According to Foucault (1975), latent intimidation based on conceptions about consequences of punishment was developed in the 18th century with the introduction of imprisonment and asylums for the "mentally disturbed", and as a consequence of the modified method of the ruling class’ demonstration of power. In the middle ages punishment, torture and executions were publicly performed to demonstrate sovereign's power and to evoke fear between masses, when people with mental problems were stigmatised as demonic and expelled from society. Probability of riots, crime and disobedience was diminished through public punishments. Yet through the introduction of imprisonment punishment, torture and executions became the institutional domain and therefore concealed from the public. In this case the effect of fear is different from the one caused by public demonstrations of horror. Since nobody except people who were imprisoned really knows what goes on behind the prison walls, the public believes that the consequences of punishment are constructed through stories and testimonials. Violence in the public sphere is therefore transmitted behind the institutional walls and deprived of transparent aggressive slaughter and torture. The institutionalisation of medicine on the other hand represents for Foucault (2009, pp. 54-58) the politicizing of the discipline and increased control over medical care and medicalization. Thus, there exists an increased possibility of violence in medical institutions. Foucault further writes: "18th century debates, institutions, aphorisms and nosologies have limited medicine knowledge into defined space." (Foucault, 2009, p. 59).

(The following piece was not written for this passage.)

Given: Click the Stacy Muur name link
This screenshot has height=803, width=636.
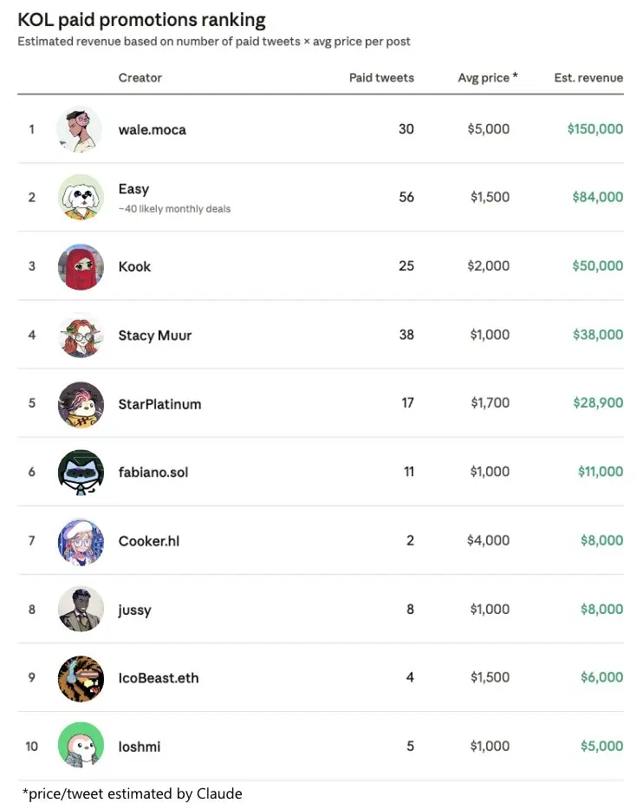Looking at the screenshot, I should 154,336.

I can note that aggressive behaviour is not necessary a stipulation for violence. If so, can we propose the same for vice versa? The answer might be found in some sport activities, art and even daily human relationships. For example, children can behave aggressively demanding certain actions or objects from the parents, yet that does not mean that they will use violence. Sportsmen will execute their task using aggression, but they will not perform violent acts; such practices are typical for individual sport arts. Even dance can be aggressive, yet not violent. In many cases, though, the general and even the professional public does not differentiate between aggression and violence, therefore aggression is mostly interpreted as violence and sanctioned. In the case when common citizens [3]  often react in an aggressive way, they are stigmatised as violent. An aggressive individual, perceived as violent, becomes the subject of the correctional or psychiatric bio-medical system. An excessively aggressive individual is in many cases diagnosed as mentally disturbed and therefore obliged to treat his illness in accordance to the prevalent medical doctrine.

Even if distinctions between aggression and violence are not consistent, in the context of my research such distinction is needed. I can suppose that aggression refers to the individual's internal aspirations and reactions, while violence is related to the individuals and social groups’ behaviours and their modes of expressing aggressive tensions.